**TASK DATA:**
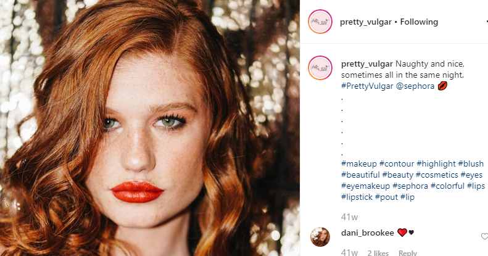Click the red-haired model post photo

coord(150,128)
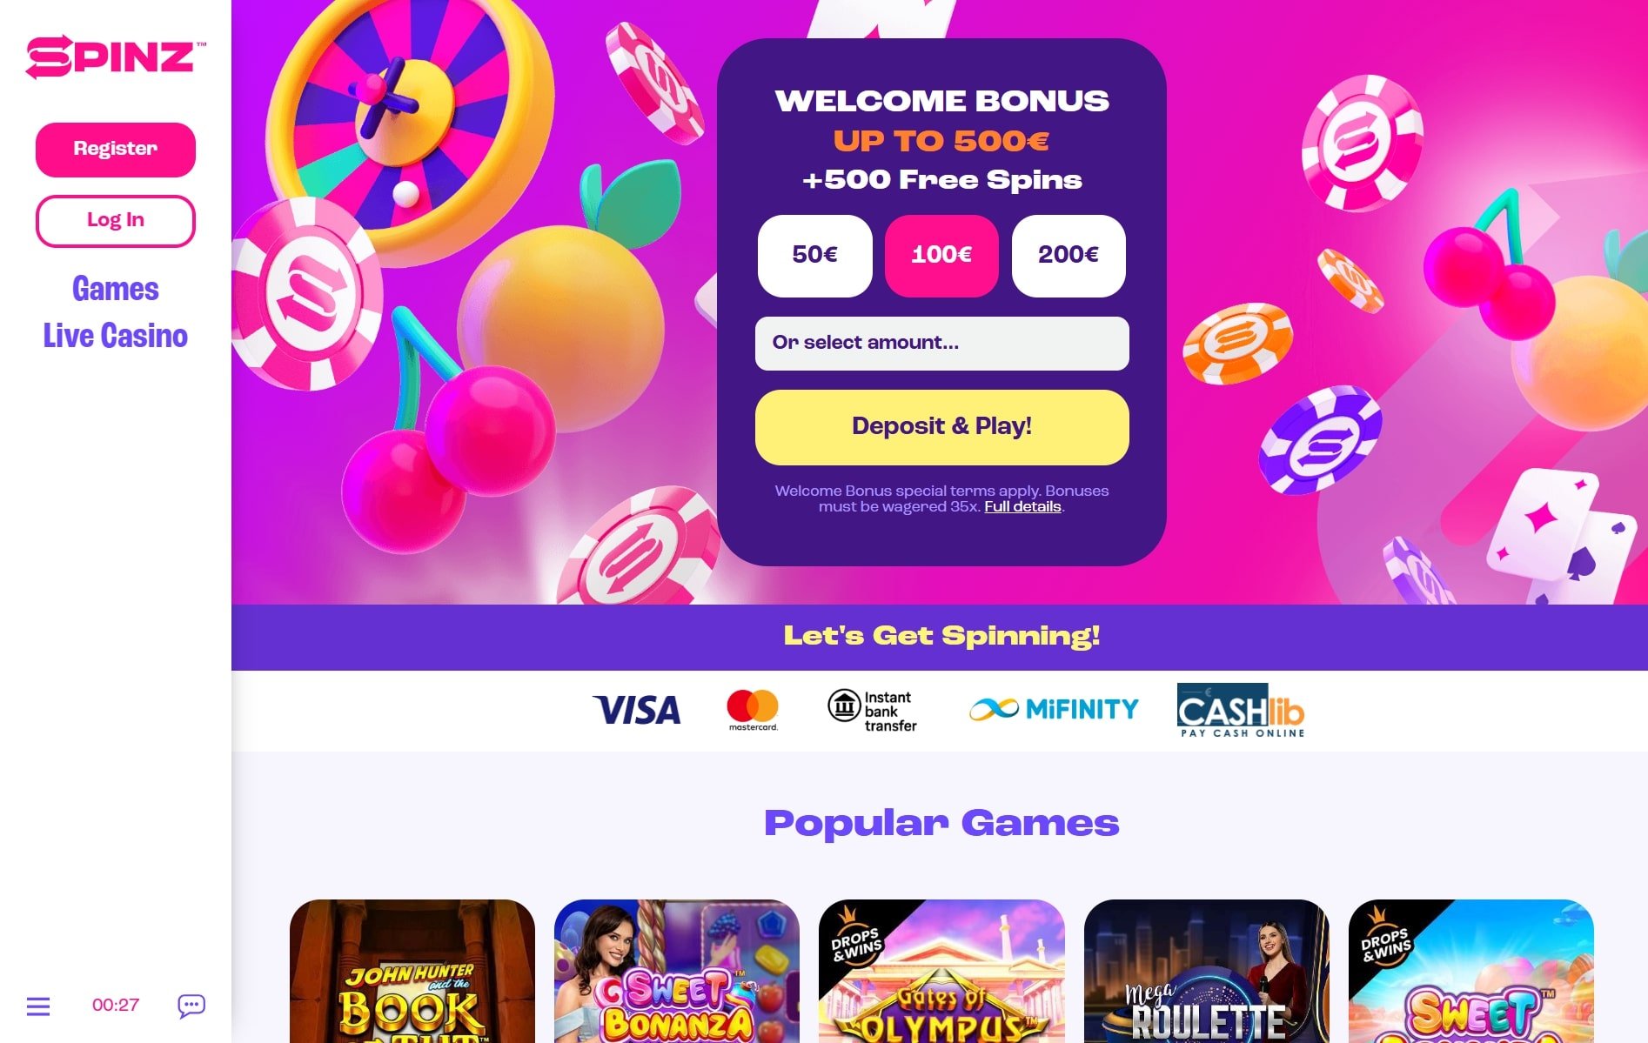Open the hamburger menu icon

38,1006
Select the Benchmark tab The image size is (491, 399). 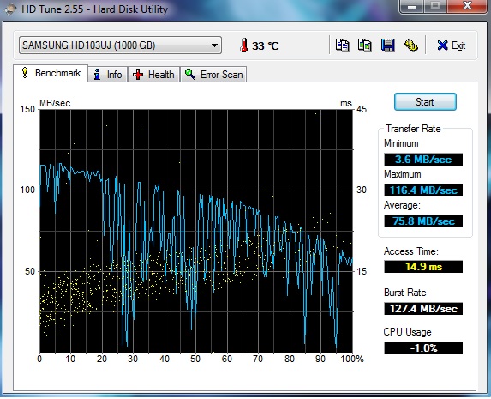point(51,73)
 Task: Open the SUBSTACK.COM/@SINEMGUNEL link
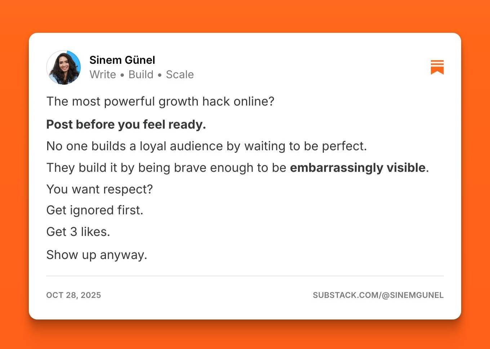pos(378,295)
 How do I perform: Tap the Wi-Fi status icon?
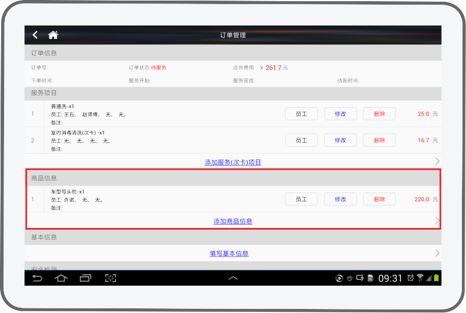[420, 278]
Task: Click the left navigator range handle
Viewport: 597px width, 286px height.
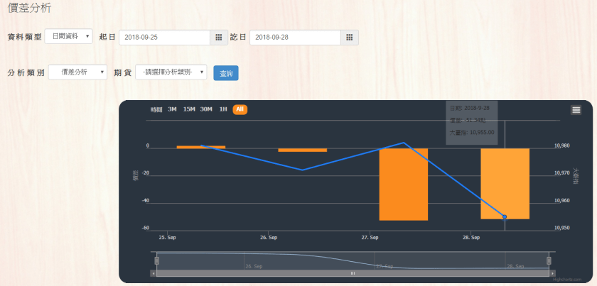Action: click(156, 260)
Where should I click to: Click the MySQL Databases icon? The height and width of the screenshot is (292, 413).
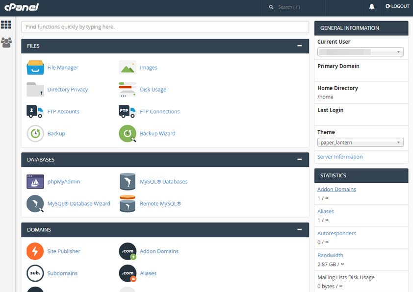point(128,182)
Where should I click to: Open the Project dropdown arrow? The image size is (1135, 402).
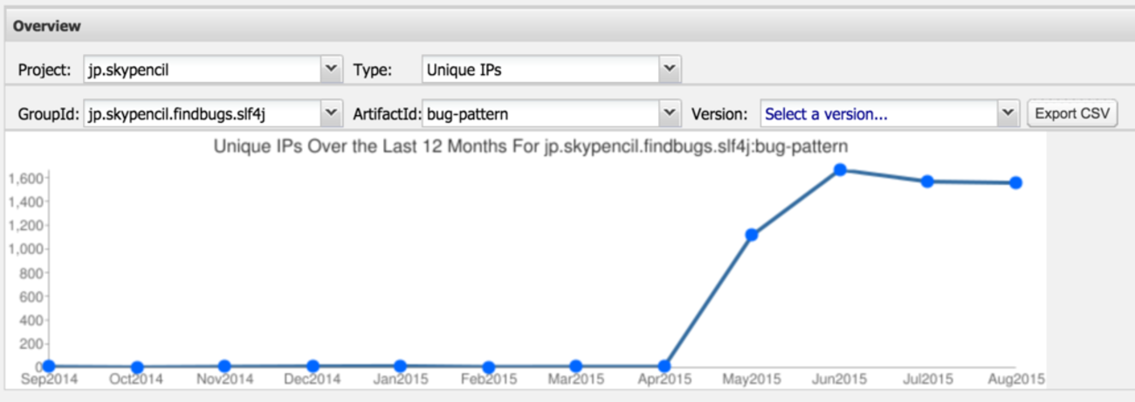coord(331,70)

**DIRECTIONS:** Beginning at the line with "Where should I click to: Open" and ending at the last line of the listing above, retype each line exactly, including those two lines. Leave the pictures out.

**ANSWER TO THIS PROBLEM:**
Where should I click to: Open the Project dropdown arrow? The image size is (1135, 402).
coord(331,70)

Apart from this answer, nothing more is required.